Elle s’extasiait devant les membres nus du demi-dieu des forêts, et ses regards s’attachaient à lui avec une complaisance sensuelle.

Stasippe s’en aperçut ; il s’écarta pour ne pas la gêner dans ce tête-à-tête plein de mystère ; et d’un coup d’œil oblique il l’examinait de loin. Certainement cette femme devait être amoureuse. Tout son être exhalait une passion contenue et ardente. Elle parlait avec chaleur, elle avait des gestes nets et vibrants. Lorsqu’il se rapprocha d’elle, la nudité du satyre débordait ses prunelles fauves. Elle dit avec simplicité :

— Je viens de passer un des moments les plus exquis de mon existence. Ce tableau de Protogène mérite en effet tout le bien que l’on en dit, et je ne m’étonne plus que Démétrius, lorsqu’il fit le siège de Rhodes, ait préféré épargner toute la ville que de détruire un tel chef-d’œuvre.

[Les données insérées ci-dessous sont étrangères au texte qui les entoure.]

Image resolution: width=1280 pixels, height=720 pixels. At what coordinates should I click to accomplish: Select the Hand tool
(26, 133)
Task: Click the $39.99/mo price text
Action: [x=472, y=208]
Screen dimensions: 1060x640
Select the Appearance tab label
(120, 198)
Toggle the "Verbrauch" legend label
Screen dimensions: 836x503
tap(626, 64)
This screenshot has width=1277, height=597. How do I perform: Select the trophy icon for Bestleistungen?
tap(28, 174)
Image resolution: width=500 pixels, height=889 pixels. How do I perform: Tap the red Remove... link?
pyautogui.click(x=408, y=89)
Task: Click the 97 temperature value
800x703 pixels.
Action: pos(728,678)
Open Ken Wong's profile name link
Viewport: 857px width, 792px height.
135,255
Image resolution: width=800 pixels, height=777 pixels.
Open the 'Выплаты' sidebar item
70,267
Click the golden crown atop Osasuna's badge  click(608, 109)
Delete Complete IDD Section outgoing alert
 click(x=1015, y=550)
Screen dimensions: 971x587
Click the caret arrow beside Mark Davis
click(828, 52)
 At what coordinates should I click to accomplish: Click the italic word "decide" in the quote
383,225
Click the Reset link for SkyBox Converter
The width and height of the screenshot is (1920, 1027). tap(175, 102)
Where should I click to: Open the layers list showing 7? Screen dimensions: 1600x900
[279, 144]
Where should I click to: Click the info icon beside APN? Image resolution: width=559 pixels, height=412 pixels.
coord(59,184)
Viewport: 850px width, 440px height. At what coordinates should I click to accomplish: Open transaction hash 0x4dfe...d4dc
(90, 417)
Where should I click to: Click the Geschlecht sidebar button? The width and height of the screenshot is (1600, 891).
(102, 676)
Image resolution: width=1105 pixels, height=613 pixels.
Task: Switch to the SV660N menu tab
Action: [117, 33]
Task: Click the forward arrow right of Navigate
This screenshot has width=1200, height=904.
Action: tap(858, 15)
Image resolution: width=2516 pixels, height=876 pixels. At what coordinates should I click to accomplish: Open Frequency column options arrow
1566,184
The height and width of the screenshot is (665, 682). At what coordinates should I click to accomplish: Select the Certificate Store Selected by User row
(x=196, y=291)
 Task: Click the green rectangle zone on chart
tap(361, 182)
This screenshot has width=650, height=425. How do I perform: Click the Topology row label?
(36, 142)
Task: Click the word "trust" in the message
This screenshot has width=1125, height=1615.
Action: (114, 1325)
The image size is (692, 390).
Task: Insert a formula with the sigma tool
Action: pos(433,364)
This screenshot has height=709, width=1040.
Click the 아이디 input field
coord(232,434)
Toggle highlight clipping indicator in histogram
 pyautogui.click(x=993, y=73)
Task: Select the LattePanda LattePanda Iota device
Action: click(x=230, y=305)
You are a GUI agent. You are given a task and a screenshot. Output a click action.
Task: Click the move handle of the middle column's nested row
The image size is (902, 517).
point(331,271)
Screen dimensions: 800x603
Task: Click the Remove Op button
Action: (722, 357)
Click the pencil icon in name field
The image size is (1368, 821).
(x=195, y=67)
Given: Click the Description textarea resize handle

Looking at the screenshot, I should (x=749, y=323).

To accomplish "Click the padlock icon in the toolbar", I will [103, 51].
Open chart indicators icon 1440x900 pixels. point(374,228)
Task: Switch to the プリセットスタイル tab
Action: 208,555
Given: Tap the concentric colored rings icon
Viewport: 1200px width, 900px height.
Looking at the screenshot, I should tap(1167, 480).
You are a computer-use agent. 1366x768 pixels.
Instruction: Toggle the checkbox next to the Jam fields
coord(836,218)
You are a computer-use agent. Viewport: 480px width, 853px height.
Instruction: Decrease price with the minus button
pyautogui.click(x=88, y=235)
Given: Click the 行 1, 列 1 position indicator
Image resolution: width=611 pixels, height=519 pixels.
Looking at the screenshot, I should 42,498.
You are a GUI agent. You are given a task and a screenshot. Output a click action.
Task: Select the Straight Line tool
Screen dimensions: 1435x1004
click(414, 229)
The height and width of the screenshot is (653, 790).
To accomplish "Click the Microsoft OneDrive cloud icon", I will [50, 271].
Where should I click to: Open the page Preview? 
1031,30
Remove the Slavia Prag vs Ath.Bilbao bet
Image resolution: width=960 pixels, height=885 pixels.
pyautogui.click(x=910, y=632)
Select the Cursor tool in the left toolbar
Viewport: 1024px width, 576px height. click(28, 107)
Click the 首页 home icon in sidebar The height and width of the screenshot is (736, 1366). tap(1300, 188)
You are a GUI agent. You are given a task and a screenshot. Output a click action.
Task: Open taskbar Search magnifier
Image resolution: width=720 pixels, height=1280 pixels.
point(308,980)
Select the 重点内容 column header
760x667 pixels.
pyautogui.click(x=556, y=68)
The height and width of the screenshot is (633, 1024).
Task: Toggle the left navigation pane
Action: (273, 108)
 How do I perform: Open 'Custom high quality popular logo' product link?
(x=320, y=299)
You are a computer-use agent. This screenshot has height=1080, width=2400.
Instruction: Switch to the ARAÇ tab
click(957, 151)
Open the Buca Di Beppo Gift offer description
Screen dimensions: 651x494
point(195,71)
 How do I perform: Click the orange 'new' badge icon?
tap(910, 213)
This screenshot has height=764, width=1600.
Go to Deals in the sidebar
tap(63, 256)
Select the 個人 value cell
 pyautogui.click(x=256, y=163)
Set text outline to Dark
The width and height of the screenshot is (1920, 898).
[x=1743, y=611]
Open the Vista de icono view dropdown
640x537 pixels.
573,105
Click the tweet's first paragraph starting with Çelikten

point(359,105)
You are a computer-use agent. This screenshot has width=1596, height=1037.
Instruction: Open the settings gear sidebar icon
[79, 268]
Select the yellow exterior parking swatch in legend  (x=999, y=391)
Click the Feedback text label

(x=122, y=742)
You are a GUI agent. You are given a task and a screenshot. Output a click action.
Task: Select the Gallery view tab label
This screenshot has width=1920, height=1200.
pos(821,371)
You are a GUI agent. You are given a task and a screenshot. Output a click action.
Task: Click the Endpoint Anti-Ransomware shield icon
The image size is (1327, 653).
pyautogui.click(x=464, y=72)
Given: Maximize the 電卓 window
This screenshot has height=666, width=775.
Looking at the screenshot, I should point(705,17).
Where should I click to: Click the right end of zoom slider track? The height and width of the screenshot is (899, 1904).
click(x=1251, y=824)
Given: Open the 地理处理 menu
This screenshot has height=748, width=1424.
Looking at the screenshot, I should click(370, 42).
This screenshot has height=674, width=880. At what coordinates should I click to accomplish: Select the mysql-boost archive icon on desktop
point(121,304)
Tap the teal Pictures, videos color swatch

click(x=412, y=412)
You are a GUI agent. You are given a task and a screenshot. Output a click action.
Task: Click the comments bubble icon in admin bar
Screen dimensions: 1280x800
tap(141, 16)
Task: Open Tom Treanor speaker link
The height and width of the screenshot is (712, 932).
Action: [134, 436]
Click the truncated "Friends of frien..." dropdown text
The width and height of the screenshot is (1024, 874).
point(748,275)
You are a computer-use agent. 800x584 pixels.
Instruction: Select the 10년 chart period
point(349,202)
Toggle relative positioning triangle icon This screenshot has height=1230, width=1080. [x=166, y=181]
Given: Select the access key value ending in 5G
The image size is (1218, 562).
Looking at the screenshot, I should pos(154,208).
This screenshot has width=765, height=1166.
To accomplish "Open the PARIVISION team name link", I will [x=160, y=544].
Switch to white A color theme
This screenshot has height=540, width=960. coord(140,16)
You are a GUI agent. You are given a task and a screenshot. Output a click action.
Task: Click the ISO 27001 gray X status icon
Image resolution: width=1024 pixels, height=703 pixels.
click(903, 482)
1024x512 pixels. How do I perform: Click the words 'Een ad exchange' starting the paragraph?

— Tu te trompes, Adonaïa ; il ne s’agit pas de ce tableau, mais du portrait de Ialysos, fils d’Héraclès, peint également par Protogène, et qui se trouvait dans la forteresse d’Ochyrème. L’artiste attachait un tel prix à cette œuvre qu’il l’avait revêtue de quatre couches de peintures successives, afin que, si le temps venait à user la première, les autres pussent reparaître et s’imposer à l’admiration de la foule.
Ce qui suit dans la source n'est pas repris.